Saved entries:
• • • • •

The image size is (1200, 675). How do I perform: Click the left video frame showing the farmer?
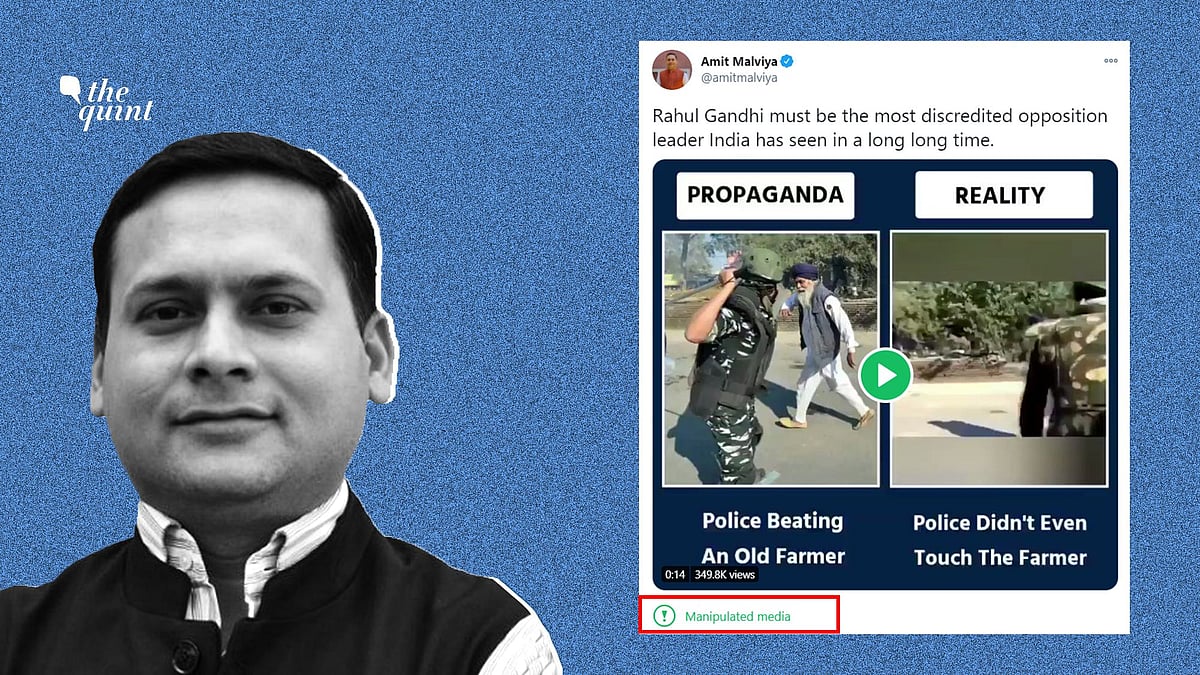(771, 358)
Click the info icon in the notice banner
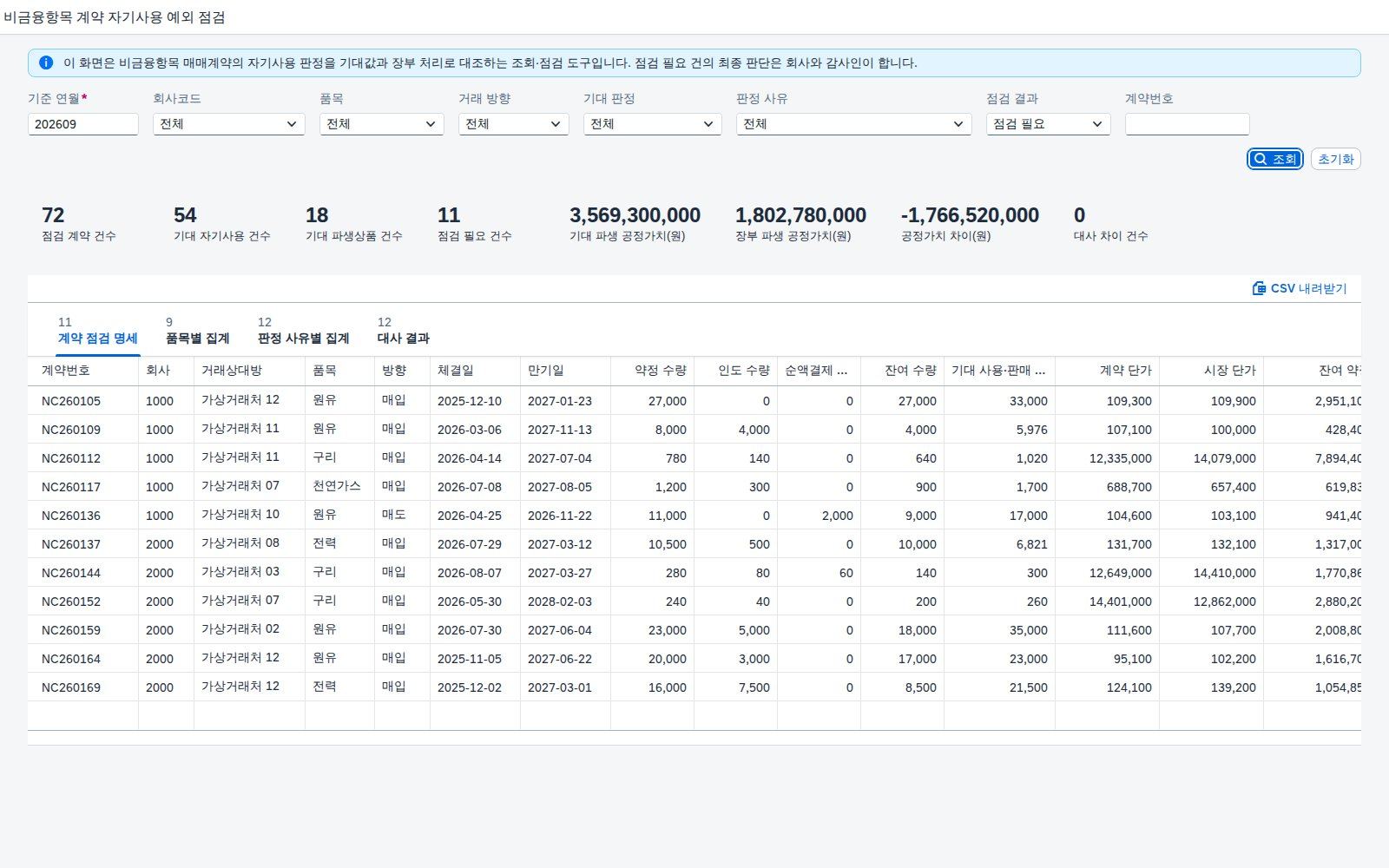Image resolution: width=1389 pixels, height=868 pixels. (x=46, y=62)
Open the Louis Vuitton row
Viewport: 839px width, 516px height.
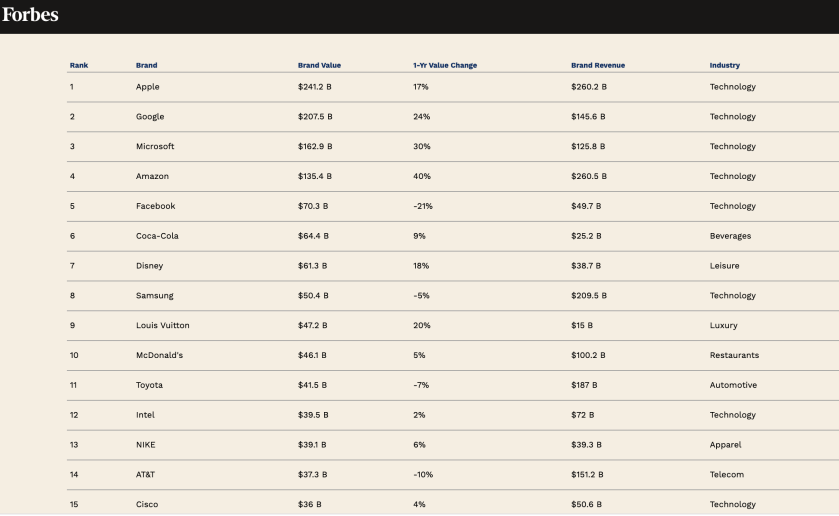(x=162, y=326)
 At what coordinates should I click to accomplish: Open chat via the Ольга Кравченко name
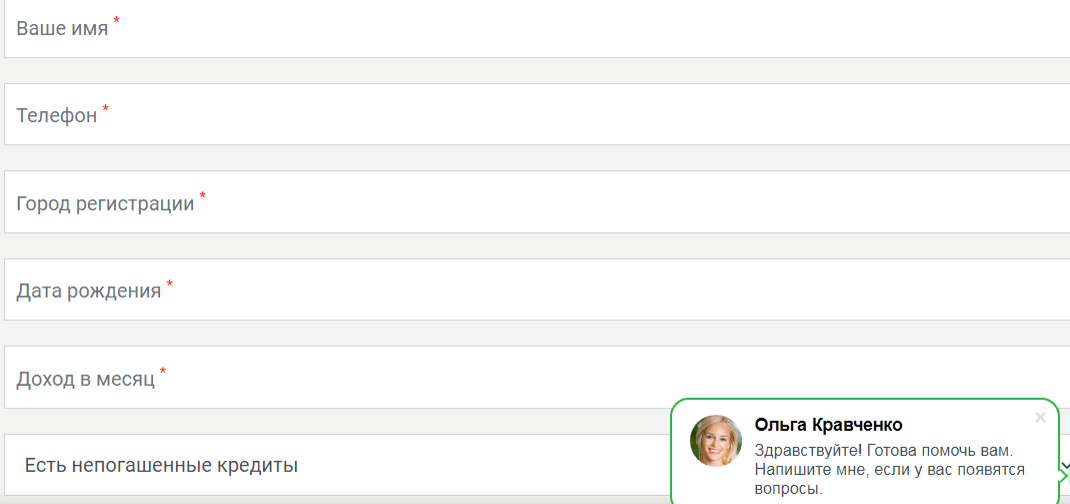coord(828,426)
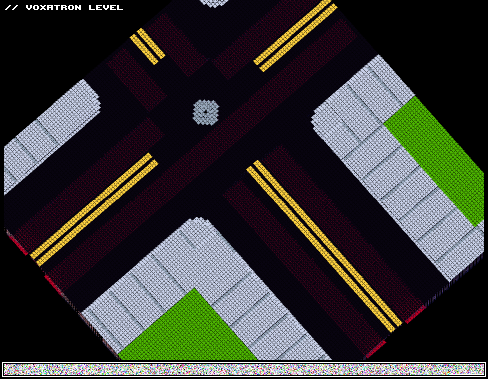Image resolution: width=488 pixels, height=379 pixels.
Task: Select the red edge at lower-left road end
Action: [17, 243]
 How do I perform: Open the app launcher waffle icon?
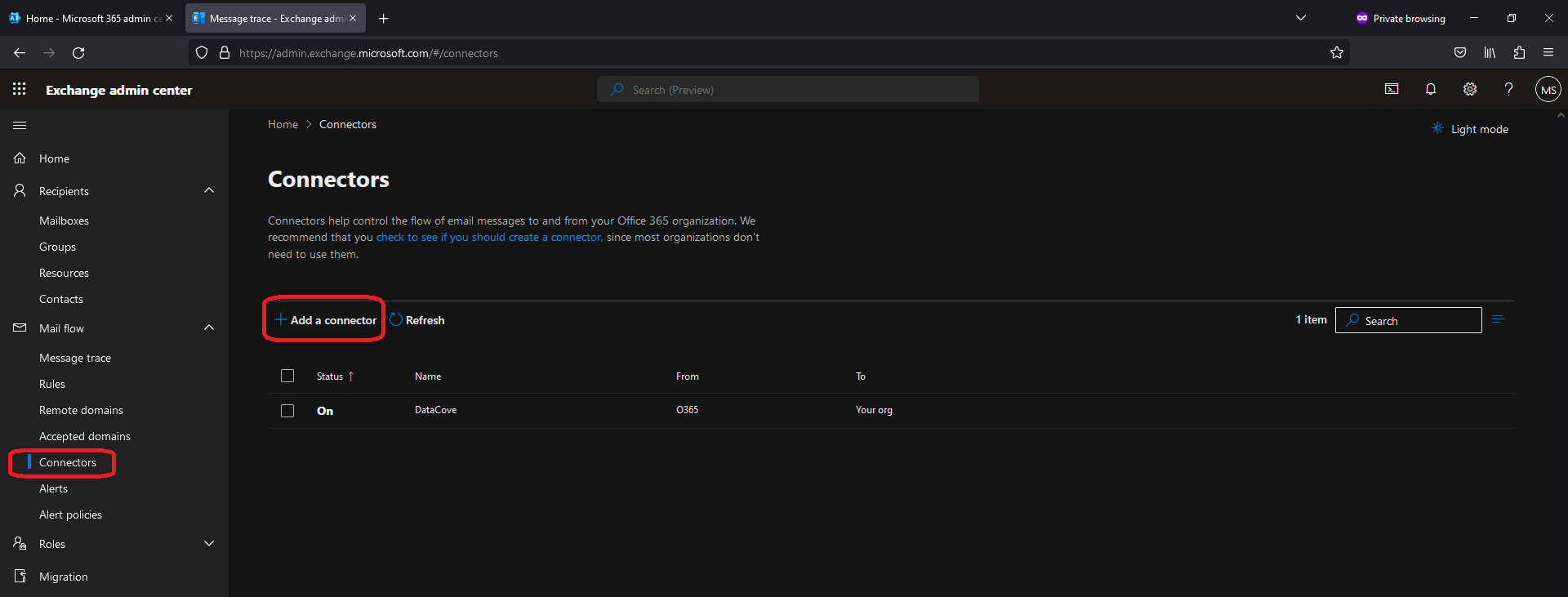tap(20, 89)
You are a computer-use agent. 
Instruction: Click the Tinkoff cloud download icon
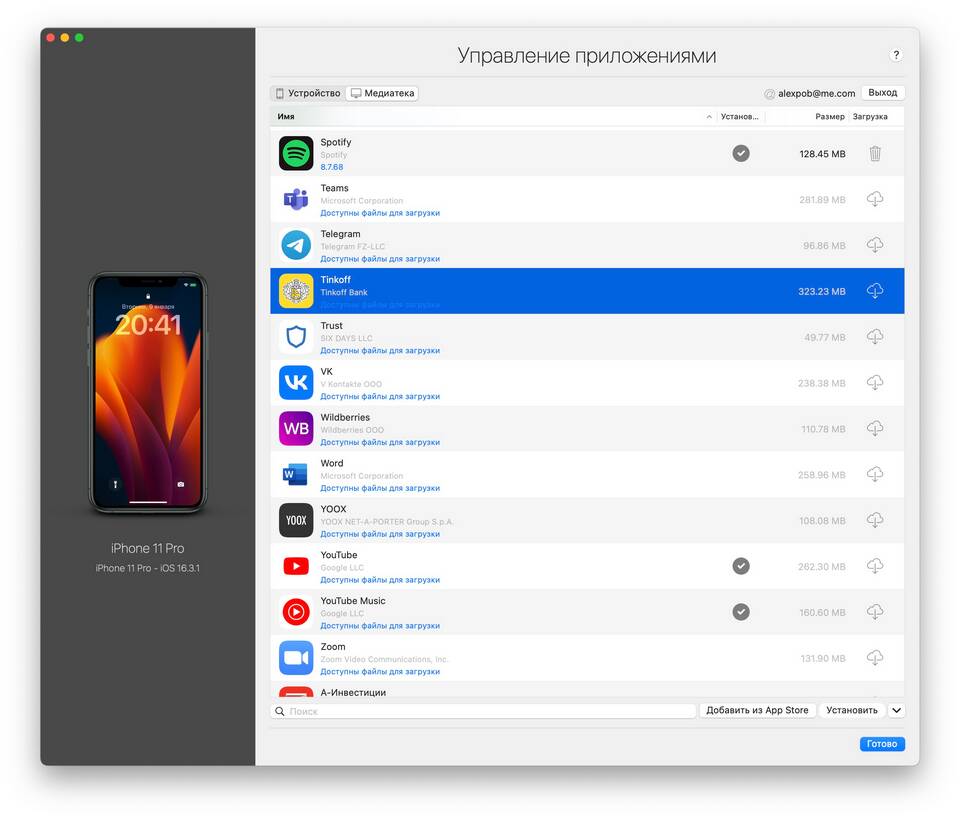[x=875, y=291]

• • • • •

§ **What to produce**:
Give back word for word the lines from the one containing "Instruction: Click the" through the final line of the data above. Pictures are to be left out.

§ **Reply to the exercise**:
Instruction: Click the Tinkoff cloud download icon
[x=875, y=291]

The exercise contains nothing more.